The hospital matters: The impact of level of care on cesarean delivery rates in pregnancies complicated by preeclampsia

Category Primary study
JournalAmerican Journal of Obstetrics and Gynecology
Year 2016
OBJECTIVE: To examine the cesarean delivery rates in pregnancies complicated by preeclampsia in hospitals providing differing level of NICU services. STUDY DESIGN: Maternal-infant hospital discharge data from 1999- 2009 was examined using the California Office of Statewide Hospital Planning and Development database.

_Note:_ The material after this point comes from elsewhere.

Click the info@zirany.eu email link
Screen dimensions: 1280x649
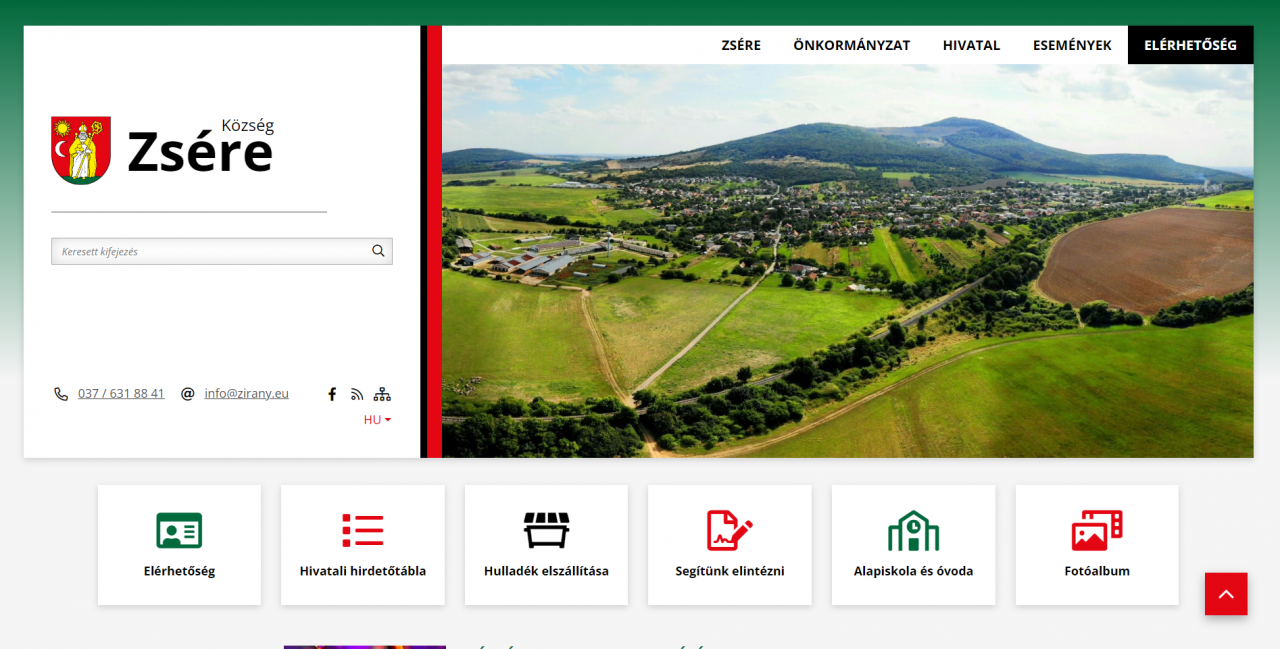click(x=246, y=394)
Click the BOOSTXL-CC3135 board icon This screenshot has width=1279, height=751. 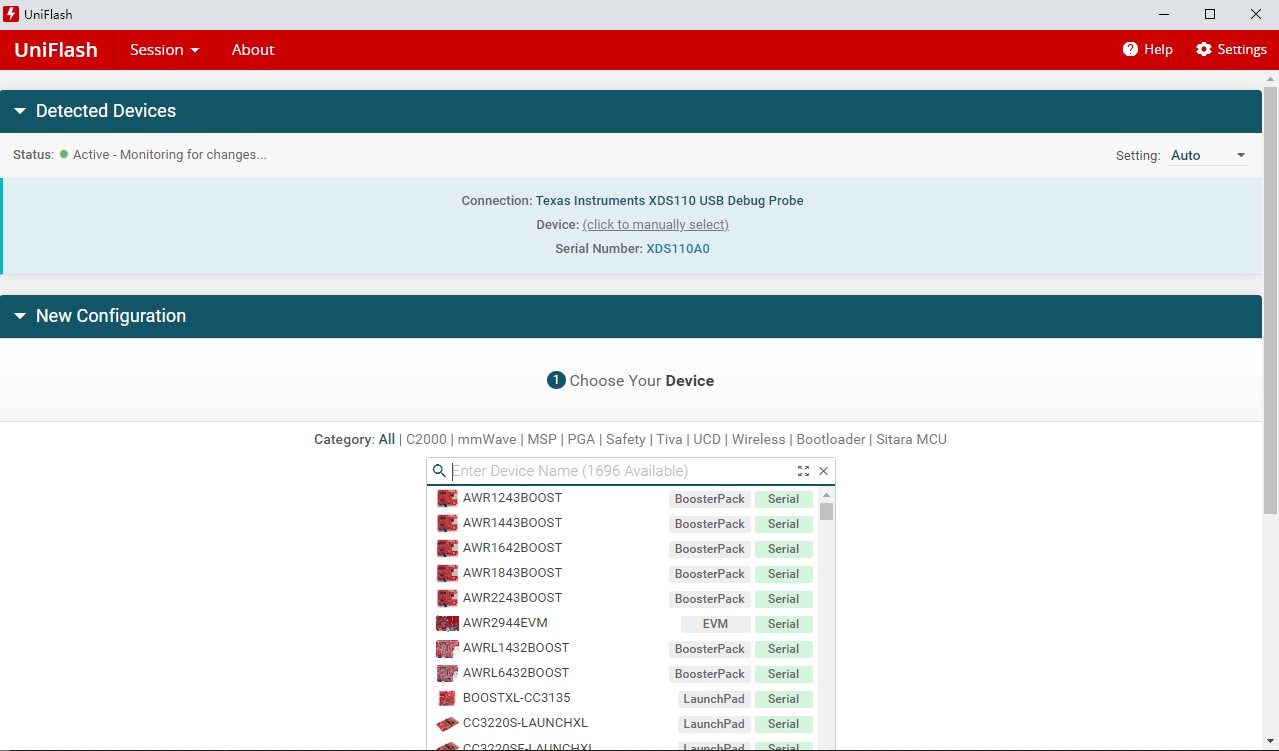[447, 698]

Women with prior cesarean, previa, or malpresentation were excluded. Cesarean rates for pregnancies complicated by preeclampsia with severe features were calculated, as a function of NICU level (3a, 3b, 3c+). Logistic regression was used to determine odds ratios (OR) and 95% confidence intervals (CI) for cesarean delivery with level 3c+ hospitals serving as the reference group. RESULTS: There were 231,696 subjects identified who had preeclampsia and who were eligible for a trial of labor. A significant reduction in cesarean was noted with increasing level of NICU care (P<0.005): 37.5% (n=9,635) in level 3a, 35.6% (n=20,005) in level 3b, and 35.1% (n=25,114) in level 3c+ hospitals. In adjusted analyses, the odds of cesarean remained statistically higher among women delivering in 3a and 3b hospitals vs. 3c+ hospitals (Table 1). At term (≥37 weeks), the odds of cesarean was 20% higher among deliveries in 3a hospitals (aOR 1.20, 95% CI=1.16-1.25) as compared to hospitals with the highest level of NICU care (3c+). CONCLUSION: Cesarean rates for subjects with preeclampsia are higher in hospitals with lower level NICUs. The route of delivery can be influenced by hospital culture and level of care. This analysis raises an important question regarding the ability of hospitals to provide the risk-appropriate level of maternal care. While hospitals may open NICUs to reduce the number of transfers, they should also be cognizant of the need for appropriately matched higher-level maternal care. The root causes behind these differences and their impact on outcomes should be further studied. (Table presented).